Published in the Ocean Watch column,
Honolulu Star-Advertiser © Susan Scott

April 13, 2007

Years ago, I stopped collecting empty seashells, because I thought they were better off in the ocean or at the shore. If hermit crabs didn’t adopt them for homes, then the ocean could gradually take back its calcium carbonate. Also, admiring a shell and then returning it to a beach or reef gives other people a chance to enjoy its beauty.

In theory. In truth, when the ocean lays a treasure at my feet, it’s hard to just say no. I see the shell, pick it up, marvel at its texture, shape and colors, and then, whoops, there it goes into my pocket.

The shells that bring out my strongest hoarding urge are the ones with mother-of-pearl interiors.

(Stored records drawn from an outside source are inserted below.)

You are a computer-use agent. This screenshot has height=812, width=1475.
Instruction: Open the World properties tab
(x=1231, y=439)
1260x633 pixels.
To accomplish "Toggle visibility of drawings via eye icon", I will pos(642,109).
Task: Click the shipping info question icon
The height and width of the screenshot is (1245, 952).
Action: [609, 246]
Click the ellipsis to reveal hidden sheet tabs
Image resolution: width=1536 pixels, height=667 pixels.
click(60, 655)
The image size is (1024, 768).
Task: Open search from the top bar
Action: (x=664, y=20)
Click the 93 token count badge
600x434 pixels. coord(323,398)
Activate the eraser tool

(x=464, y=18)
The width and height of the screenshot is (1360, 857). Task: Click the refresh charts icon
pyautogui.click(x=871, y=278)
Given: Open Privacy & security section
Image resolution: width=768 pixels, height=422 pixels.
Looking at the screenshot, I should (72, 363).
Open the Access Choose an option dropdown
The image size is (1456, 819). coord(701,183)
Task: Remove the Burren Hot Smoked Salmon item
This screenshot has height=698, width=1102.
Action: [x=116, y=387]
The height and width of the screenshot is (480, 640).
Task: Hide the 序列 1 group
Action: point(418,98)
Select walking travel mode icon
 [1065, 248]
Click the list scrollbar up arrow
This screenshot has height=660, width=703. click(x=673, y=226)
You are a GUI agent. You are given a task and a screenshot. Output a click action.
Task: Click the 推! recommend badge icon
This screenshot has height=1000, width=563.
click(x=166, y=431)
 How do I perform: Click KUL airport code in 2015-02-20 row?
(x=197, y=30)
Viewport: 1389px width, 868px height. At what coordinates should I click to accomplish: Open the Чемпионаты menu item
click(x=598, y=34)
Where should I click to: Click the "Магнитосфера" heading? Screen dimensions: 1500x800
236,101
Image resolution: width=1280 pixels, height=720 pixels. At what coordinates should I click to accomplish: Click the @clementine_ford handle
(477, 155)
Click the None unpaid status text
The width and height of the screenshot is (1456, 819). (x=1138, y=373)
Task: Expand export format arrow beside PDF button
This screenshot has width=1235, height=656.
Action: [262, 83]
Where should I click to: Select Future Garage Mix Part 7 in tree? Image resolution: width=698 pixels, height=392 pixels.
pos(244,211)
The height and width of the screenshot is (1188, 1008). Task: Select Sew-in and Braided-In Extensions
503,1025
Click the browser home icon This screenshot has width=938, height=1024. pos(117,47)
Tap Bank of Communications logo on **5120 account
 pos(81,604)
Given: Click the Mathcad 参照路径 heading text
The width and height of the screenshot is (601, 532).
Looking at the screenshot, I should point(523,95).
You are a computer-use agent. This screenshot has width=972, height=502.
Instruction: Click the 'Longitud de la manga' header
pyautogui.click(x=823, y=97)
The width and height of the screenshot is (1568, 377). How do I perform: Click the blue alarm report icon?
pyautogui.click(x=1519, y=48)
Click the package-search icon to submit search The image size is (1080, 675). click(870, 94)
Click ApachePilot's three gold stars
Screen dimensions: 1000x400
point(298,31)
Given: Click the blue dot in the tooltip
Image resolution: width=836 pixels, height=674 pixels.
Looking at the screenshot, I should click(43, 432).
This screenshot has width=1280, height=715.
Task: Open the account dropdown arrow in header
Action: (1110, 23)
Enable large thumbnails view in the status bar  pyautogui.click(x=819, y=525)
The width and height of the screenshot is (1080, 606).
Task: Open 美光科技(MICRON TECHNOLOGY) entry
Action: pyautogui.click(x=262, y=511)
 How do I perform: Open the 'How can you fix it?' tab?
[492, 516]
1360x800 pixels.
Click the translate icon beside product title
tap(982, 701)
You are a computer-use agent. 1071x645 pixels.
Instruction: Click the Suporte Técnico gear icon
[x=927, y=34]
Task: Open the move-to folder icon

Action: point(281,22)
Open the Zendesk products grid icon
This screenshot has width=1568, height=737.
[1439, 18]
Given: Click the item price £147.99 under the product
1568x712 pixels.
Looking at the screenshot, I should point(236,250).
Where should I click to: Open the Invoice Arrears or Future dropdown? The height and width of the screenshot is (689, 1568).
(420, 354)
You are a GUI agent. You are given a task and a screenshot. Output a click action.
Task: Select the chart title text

Mother-of-pearl is well named since this is the substance that surrounds irritants in oysters and creates pearls.

Pearls are pretty, but whether they’re natural or cultured, to me they’re still tumors. One of my favorite pearl quotes is by H. Martyn Hart in “The World of the Sea” (1869): “It is a singular reflection that the gem so admired and coveted by man should be the product of disease in a helpless mollusk.”

In Tahiti last year, I bought some black oyster tumors for necklace gifts. But while there, I was equally thrilled to find giant shimmering oyster shells lying on the ocean floor. (Yes, I kept one.)

Even better mother-of-pearl manufacturers are the abalones.

We warm-water residents don’t know much about abalone, because they grow in cold water, using a strong muscular foot to cling like opihi (limpets) to rocks. Each of these marine snails bears one oval, bowl-shaped shell with a row of holes along one side. Because abalone feet are edible, people harvest wild abalone and also cultivate them in aquafarms.

Abalone mother-of-pearl comes in a luminous mix of blues and greens with swirls of pink, silver, gold, orange, purple and lavender. People use this striking material in buttons, as furniture inlays, to adorn musical instruments and, of course, to make jewelry.

I make a point of not buying jewelry made of marine shells, but abalone is an exception. I’m happy to recycle the discarded shells of a food product. And not only is abalone shell jewelry beautiful, it’s cheap. I’m wearing a fine pair of abalone shell earrings I bought in Australia last week for $3.50.

Like oysters, abalones also form pearls in response to a foreign body. Abalone pearls, however, are rarely round. Natural ones look more like an eye tooth, so shaped because they are often formed inside the tapered tip of the animal’s gonad.

When a boring bivalve invades an abalone from the outside, the abalone mother-of-pearl grows around it, creating what’s called a blister pearl. Blister pearls remain embedded in their shells. (Oysters make blister pearls, too.)

Archeological sites in California suggest that people used abalone pearls for trade more than 7,000 years ago, and in the early 20th century, they were popular as jewelry. The largest one in the world is called Big Pink and weights 3.3 ounces.

OK, when it comes to collecting shells from beaches, I’ve not totally stopped. When the ocean lays a huge, nearly perfect chambered nautilus shell at my feet, which happened recently, who could refuse such a gift? Not me. It now sits on my desk.